Channel Insight: The Key To Ecosystem Growth Begins With Customer Experience

By Kellie Auman Posted on 9/10/19 12:45 PM

The global digital age has brought about one of the biggest fundamental problems of marketing in the history of business: How does a brand stand out when the average buyer can choose between products from across the entire world? Previously, companies often had regional monopolies – or close to it – but today, forget it. Very few businesses can claim to offer a product or service that has no direct competition.

For most businesses, customer experience (CX) has become their most important differentiator. In fact, according to a Gartner survey, nearly ninety percent of businesses surveyed believe they are now primarily competing based on customer service, rather than product. Are you?

Why Indirect Sales Ecosystems Need To Focus On CX

Consistency in customer service can be a major challenge for indirect sales ecosystems, due to their structure. However, buyers rarely care about that. They expect a consistency in interactions across all their contact points, no matter the channel. A poor customer experience from any portion of the company ends up reflecting badly on the ecosystem as a whole.

Customer Experience

This means that partner managers need to be putting an increased emphasis on maintaining high levels of customer service across their organization. Otherwise, they could be at risk of losing buyers to monolithic sales organizations which can more easily regulate their CX. Here are a few suggestions on how to accomplish this:

1. Centralize your customer touch information.

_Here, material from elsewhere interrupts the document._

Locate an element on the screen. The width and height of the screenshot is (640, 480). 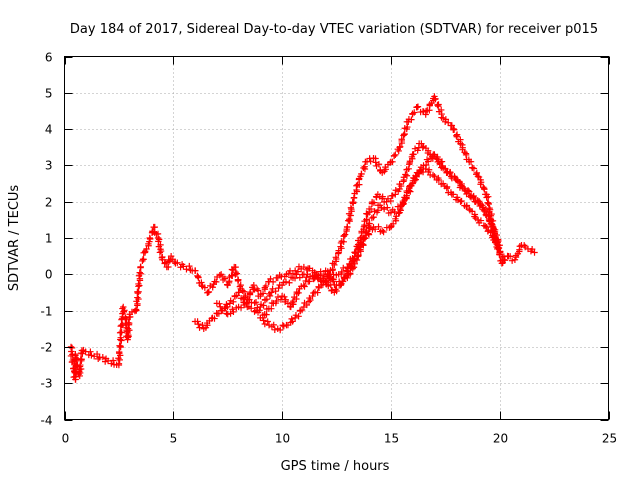
y-tick-label: 0 is located at coordinates (49, 275).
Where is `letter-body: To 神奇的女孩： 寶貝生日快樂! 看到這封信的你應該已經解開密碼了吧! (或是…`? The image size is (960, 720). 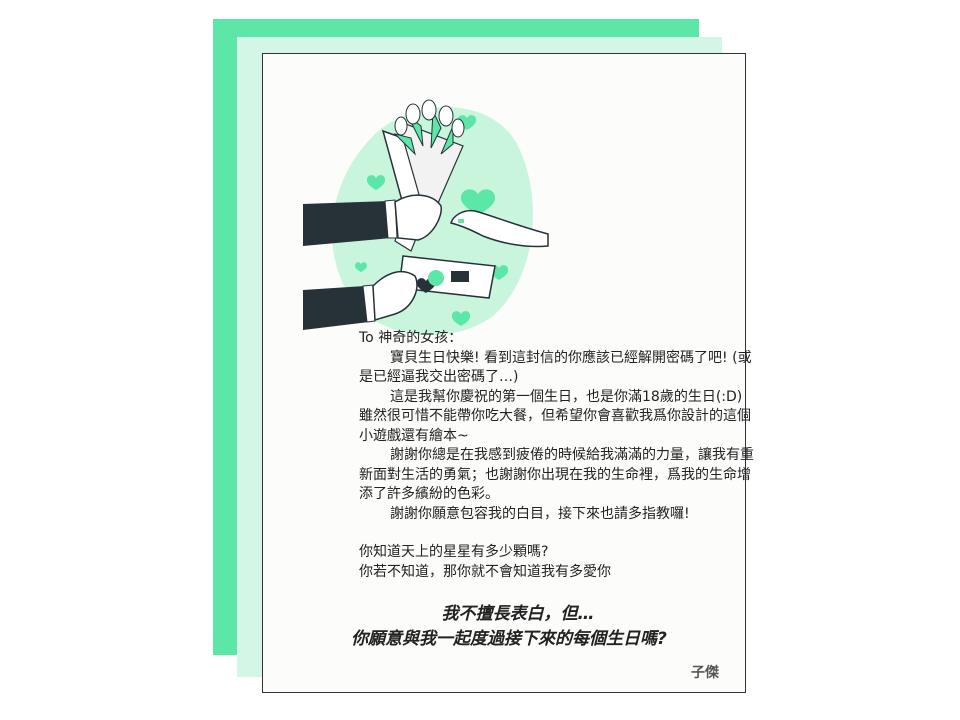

Your vendor network must have a centralized CMS-style database for tracking customer touches across the ecosystem. Even if customers are contacting different companies every time, they should receive an experience which is as seamless as possible. Maintaining a database of touches which allows various areas of your ecosystem to “hand off” customers without disruption will go a long way towards achieving this.

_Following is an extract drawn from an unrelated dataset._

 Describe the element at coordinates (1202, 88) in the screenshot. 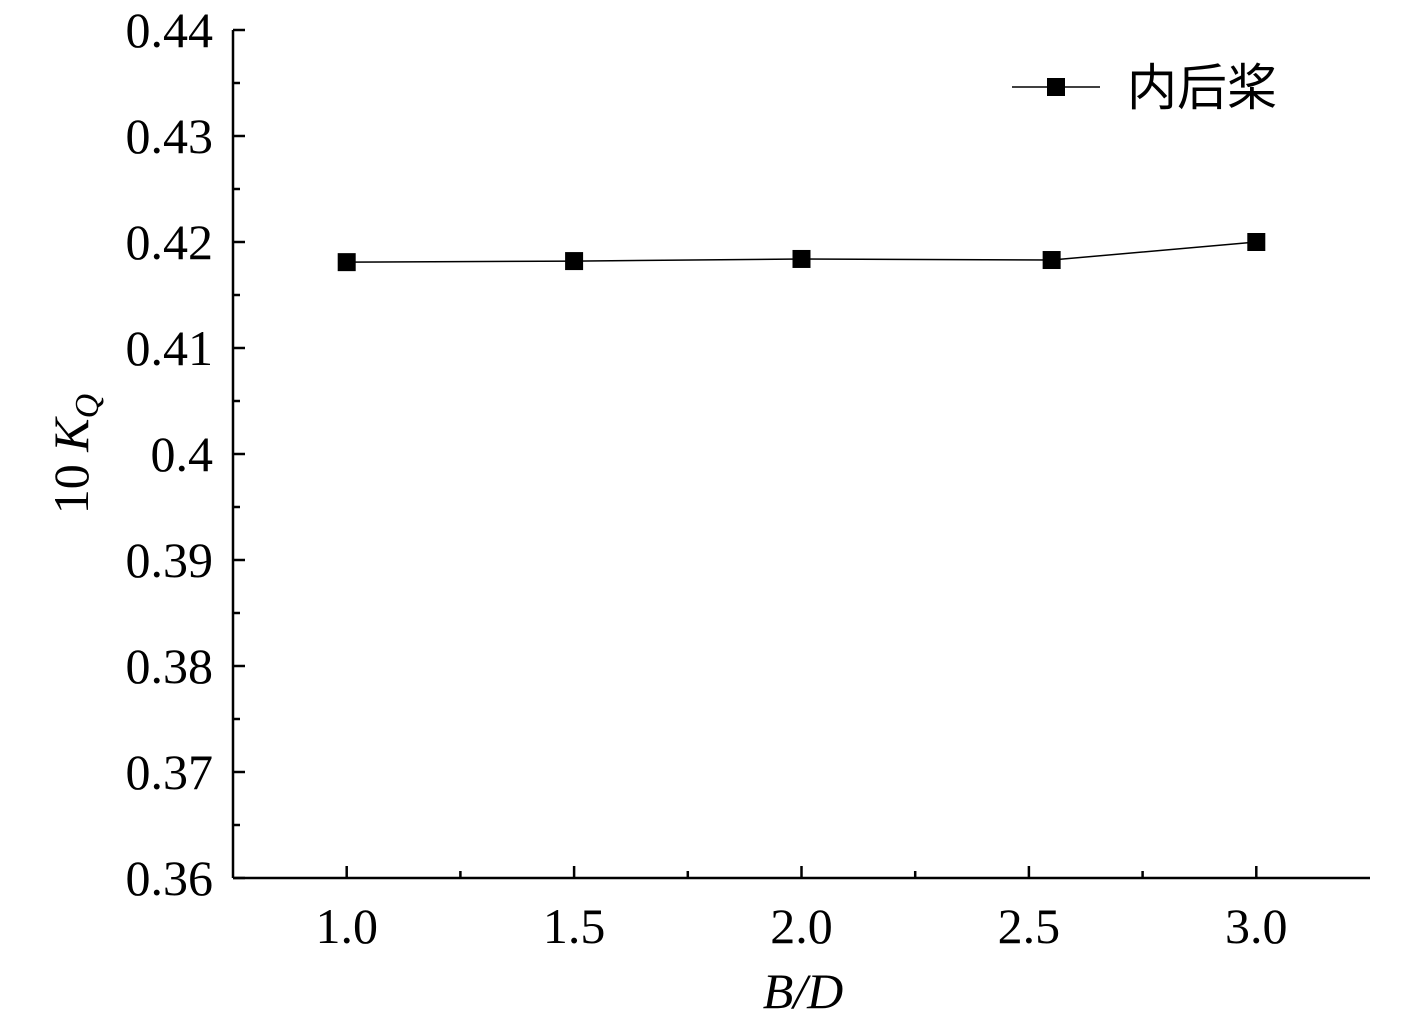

2. Customer satisfaction should be a core KPI.

If you aren’t in the habit of sending out surveys to buyers who have purchased recently and\or had any contact with an area of your ecosystem, you should be. This is the only way to concretely track CX. In particular, you’ll need it to start to evaluate which of your partners are providing the best levels of customer service. Then you’ll be able to work more closely with those who don’t.

3. Have guidelines for interactions.

Have you sat down and thought about what you would like a typical customer interaction to be like? Create a document offering guidelines to your partners. They’ll need some leeway to adapt it to their own local business and customer base, but this will help standardize interactions.

4. Ensure the same customer service tools are universally available.

When your partners have consistency in the processes and tools they use to interact with customers, that will translate into a consistent customer experience. Be certain that all your partners have access to all the same tools, and have equivalent training to ensure they’re using them properly. The only exception should be when you’re rolling out new tools, since that’s best done as a phased deployment.

5. Making CX coaching part of your partner interactions.

Don’t sideline CX when discussing performance, improvements, and bonuses with your partners. The amount of emphasis you put on CX will usually translate into how much emphasis they put on it as well. Be available to provide coaching and guidance, particularly for partners who are struggling to keep their CX ratings high.